Я, не придавая никакой важности моей ничтожной работе, никак не решался на такое щекотливое дело, но Григорьев не отставал от своей мысли и сказал мне:
— Ну, если ты сам не хочешь, я тебе пособлю: я возьмусь это сделать; я подам портрет графу Сухтелену в театре, а он верно его покажет принцу.
Другие мои товарищи убеждали меня принять предложение Григорьева. Я, наконец, решился и отдал вставить портрет в красивую и изящную рамку. Когда портрет был готов, я вручил его Григорьеву, и он мне сказал:
— Смотри же, если принц пришлет тебе за это несколько червонцев, в чем я нисколько не сомневаюсь, то половину — мне, за хлопоты.
Я охотно согласился на этот уговор.
На следующий день Хозров-Мирза приехал в Вольтой театр. Григорьев тотчас же отправился в залу перед царской ложей и ждал антракта, во время которого принц обыкновенно выходил курить свой кальян, пить шербет и есть мороженое. Тут Григорьев подошел к гр. Сухтелену, подал ему портрет и сказал ему, что эта работа одного из его товарищей, актера Каратыгина, который его, тут же в театре, срисовал с его светлости.
Портрет был показан принцу и он был в восхищении (литографированные его портреты появилась тогда гораздо позже). Персидский министр и прочие чиновники его свиты ахали и изумлялись; не понимая, конечно, ни на волос художества, они от удовольствия гладили свои длинные бороды и, как Хаджи-Баба, клали в свои безмолвные рты пальцы удивления.
Разумеется, мое пачканье и могло только заставить удивляться персиян, у которых живопись не лучше китайской. Григорьев прибежал за кулисы и рассказал мне об эффекте, произведенном моим портретом, и, потирая руки, заранее поздравлял меня с будущею благостыней.
Дня через два Григорьев спрашивает меня:
— Ну, что, брат, ничего еще не прислали?
— Нет, ничего.
Прошло еще дня три; он не вытерпел, пришел ко мне наведаться.
— Ну, что? все еще нет?
— Нет, — говорю я ему. — Да, вероятно, ничего и не будет.

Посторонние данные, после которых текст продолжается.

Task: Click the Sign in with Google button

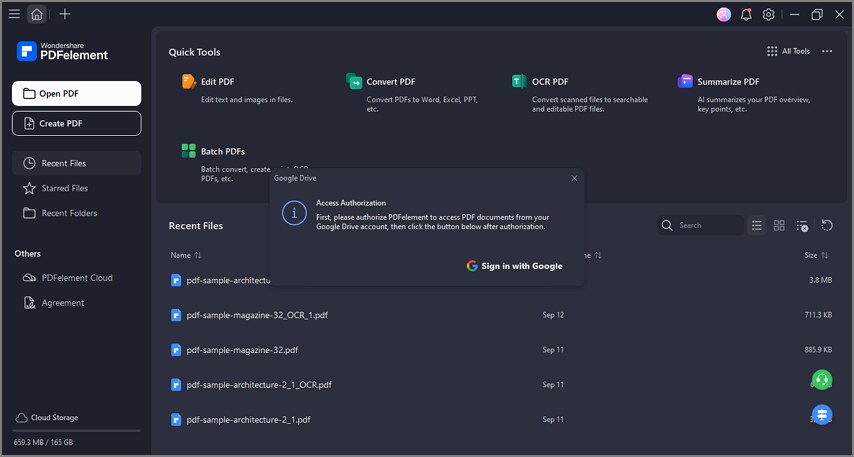Action: point(514,266)
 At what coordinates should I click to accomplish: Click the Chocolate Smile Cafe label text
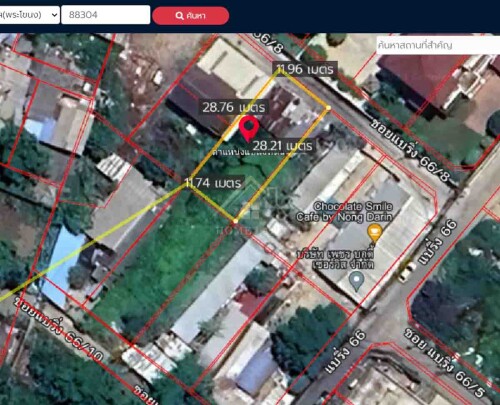(x=344, y=212)
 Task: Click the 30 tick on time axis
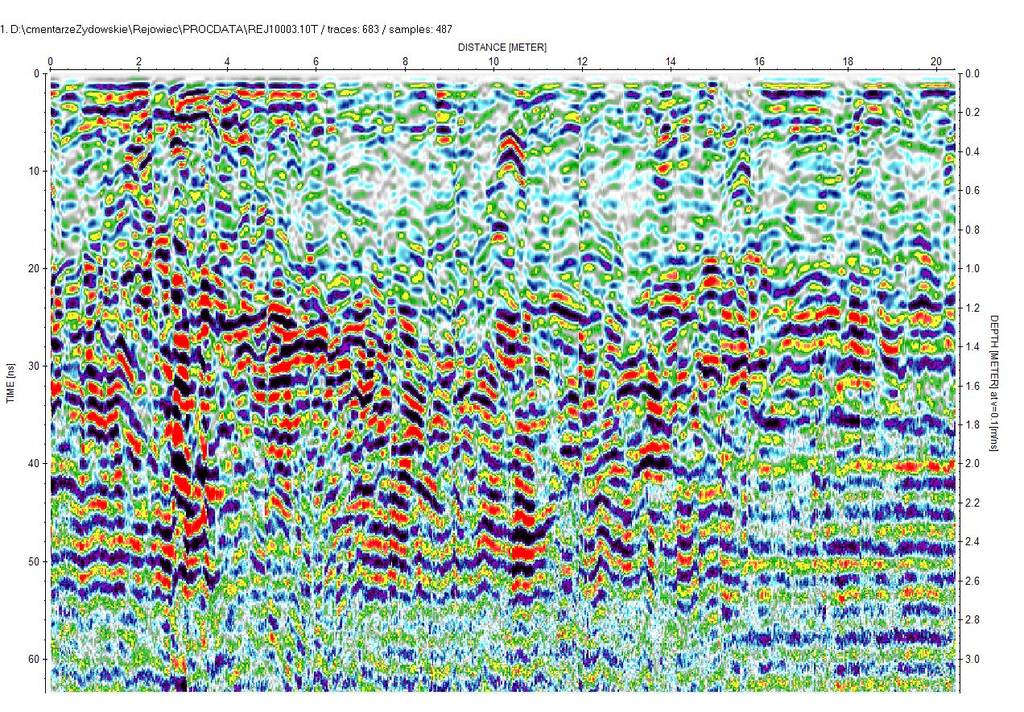[x=32, y=366]
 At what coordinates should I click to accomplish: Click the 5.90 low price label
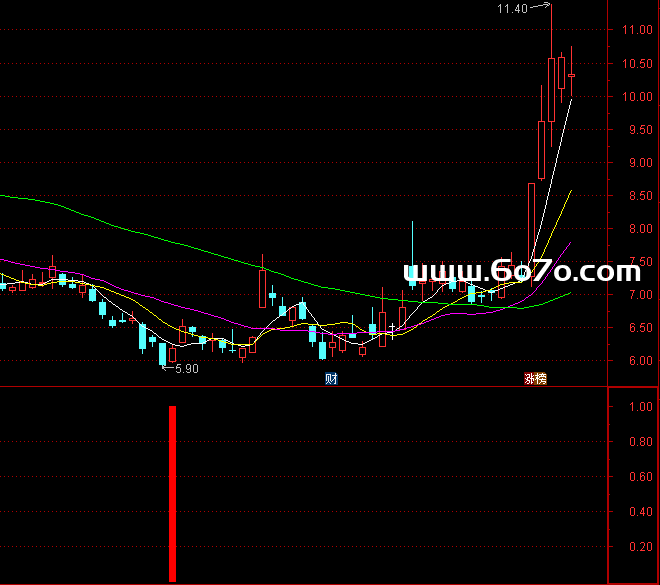(x=186, y=368)
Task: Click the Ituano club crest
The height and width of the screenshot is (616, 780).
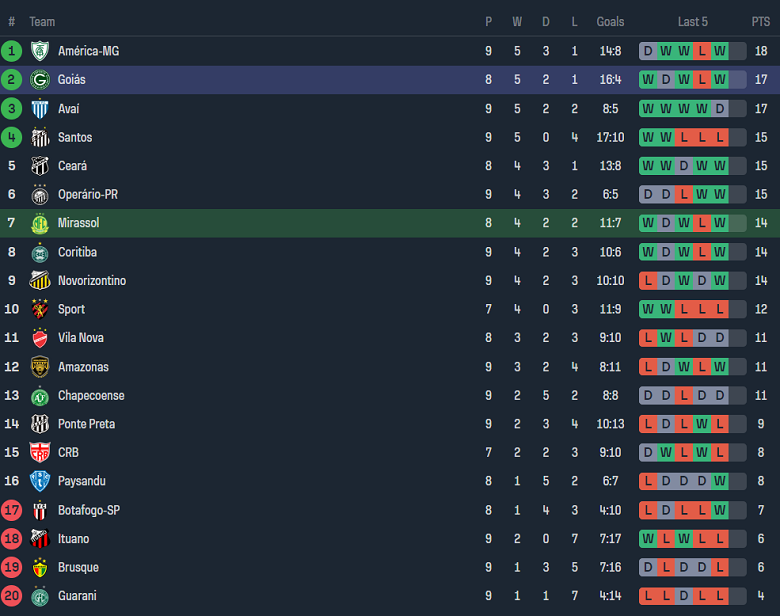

— Как это можно? — возражает он. — Посмотрел бы ты, как эти длиннобородые невежды все разахались, глядя на твою работу.
Наконец, недели полторы спустя, прислана была в дирекцию золотая табакерка от принца на мое имя. Григорьев, разумеется, прежде меня это пронюхал и прибежал ко мне несколько сконфуженный.